2 election results signal a major shift to the right and a resurgence of
conservatism among the people? Is that what the capture of 66 House seats by
the Republicans indicates? That is the
fundamental message from the corporate media and by many in the milieu of
pro-Democratic Party liberalism, such as the ACLU.

But that is
the wrong conclusion.

Of course,
there has been a political offensive by the corporate-financed Tea Party and
other middle class, right-wing organizations. They are emboldened. In fact,
they were emboldened from the beginning.

They
received nightly TV coverage by the news networks. They received millions of
dollars in secret donations from billionaires like the Koch brothers. They felt
secure enough to bring guns to “Town Hall” meetings that were held throughout
the country in August 2009 to discuss Obama’s health care package. Can you
imagine what the reaction would have been if leftists and progressives showed
up with firearms?

So, yes the
right wing is on the move. But it is not a foregone conclusion that the
election results show a significant move to the right throughout the U.S. population.
That could happen, but it is not inevitable at all.

The vote
yesterday was above all else a vote of disgust against the incumbent party. The
party in charge of the White House, the Senate and the House of
Representatives since January 2009 has been
the Democratic Party.

In 2008, the
Democratic Party won the White House and big majorities in the House and Senate.
They could have introduced and almost certainly passed any legislation they
wanted.

What has
happened for tens of millions of families since November 2008?

Unemployment
is higher, not lower, than two years ago. More people have lost health care
coverage in those two years. The number is now over 50 million of people who cannot
go to the doctor because they have no coverage. Instead of providing a single-payer
health plan that most people favored (more than 70 percent according to the New
York Times, March 2009), Obama settled on a plan that does not take effect
until 2014 and guarantees super-profits for the health insurers and pharmaceutical
giants who are rapidly raising premiums and rates.

In the last
two years more families, not fewer, have been driven from their homes through
foreclosure.

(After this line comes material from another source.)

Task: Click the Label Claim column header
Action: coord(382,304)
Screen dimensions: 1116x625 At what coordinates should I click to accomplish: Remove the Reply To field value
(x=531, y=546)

Wages have been slashed, they have not gone up. Mass layoffs and
cutbacks at the state and local levels are increasing, not decreasing, under
the tenure of Obama and the Democratic majorities of the past two years.

And while
the poverty rate and foreclosure crisis for working people reached new records
this year, the Democrats allowed the biggest bankers—the very ones who
torpedoed the economy—to be handed the people’s money in the biggest bailout in
history. These bankers are now racking up record profits and awarding
themselves even bigger bonuses than they received in 2007.

Instead of
fighting and reducing the power and wealth of the bankers and corporations, the
Democrats used their position as the dominant majority in the government to
secure even greater wealth and power for the “fabulous few.”

On Nov. 2, the
people voted against the incumbent party. The Republicans and the right wing took
advantage by pretending to be “anti-government populists.” That explains their
electoral victory.

A massive
and militant people’s fight-back movement that targets the banks, corporations
and the bought and paid for politicians of both parties is what will swing the
tide against the right wing and the entire political apparatus, which serve the
needs of the capitalist criminals who lord over the vast wealth of the United
States while the people continue to suffer.

The Party
for Socialism and Liberation exists to meet that challenge. The class war waged
by the rich against the people will soon be joined by massive and determined
class-wide counter force from below. It may start with small battles, but the
capitalist system leaves no alternative.